## AIM
Reproduce every line of the records below, requests included, and multiply each coordinate in the answers by 2.45, rounding to whole numbers with halves rounded up. Leave the pictures out of your answer.

## Document and screenshot pointing records
☆ ☆ ☆ ☆ ☆ ☆ ☆

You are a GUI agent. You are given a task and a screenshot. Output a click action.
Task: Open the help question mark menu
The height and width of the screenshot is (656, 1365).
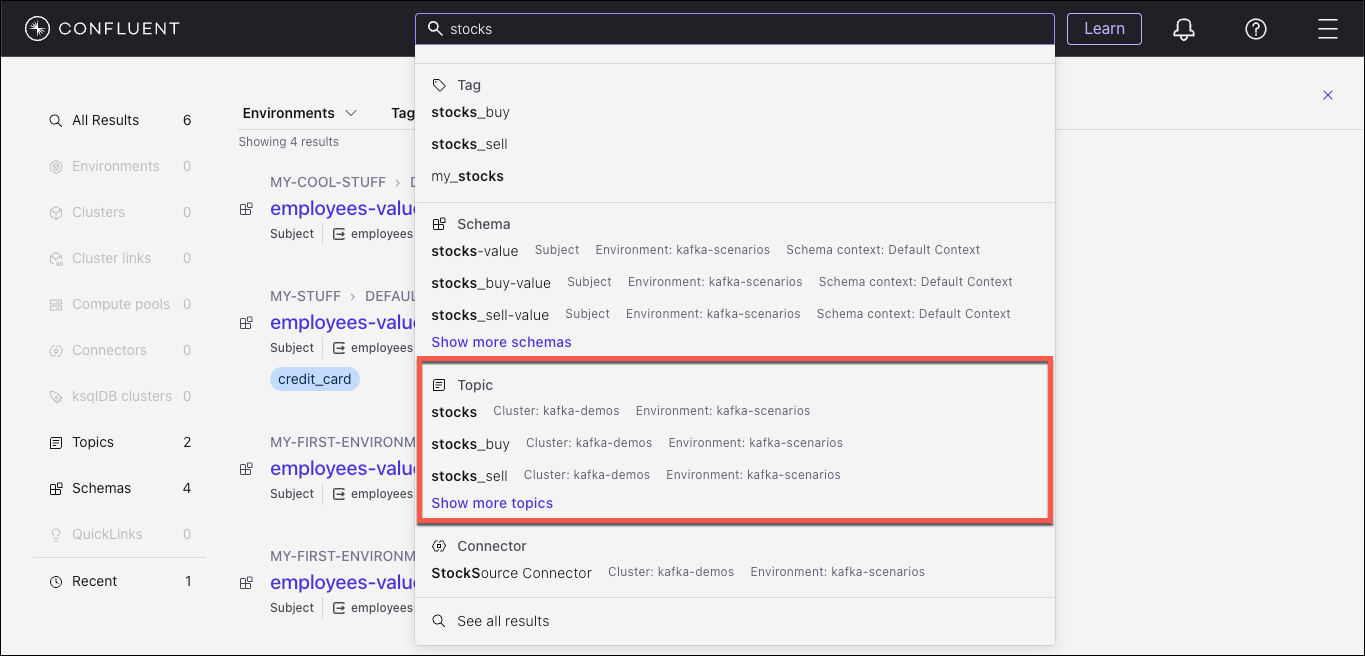pos(1255,29)
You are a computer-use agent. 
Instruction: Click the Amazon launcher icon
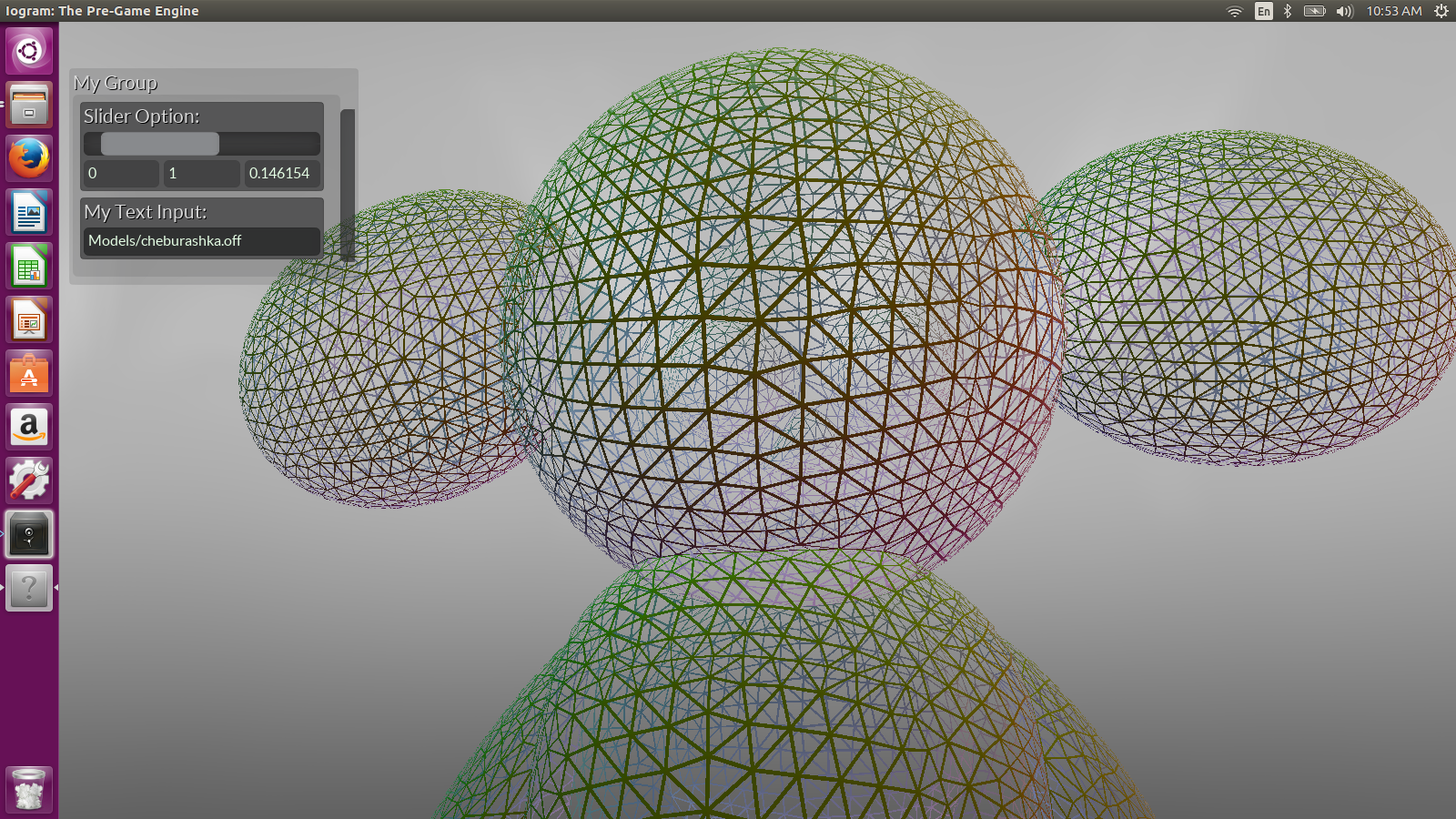pyautogui.click(x=29, y=428)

☆ ☆ ☆ ☆ ☆ ☆ ☆

## EXPECTED ANSWER
You are a GUI agent. You are given a task and a screenshot. Output a click action.
Task: Open the help question mark menu
The height and width of the screenshot is (656, 1365).
pos(3075,71)
You are a computer-use agent. 
Instruction: Click the Amazon launcher icon
pyautogui.click(x=71, y=1049)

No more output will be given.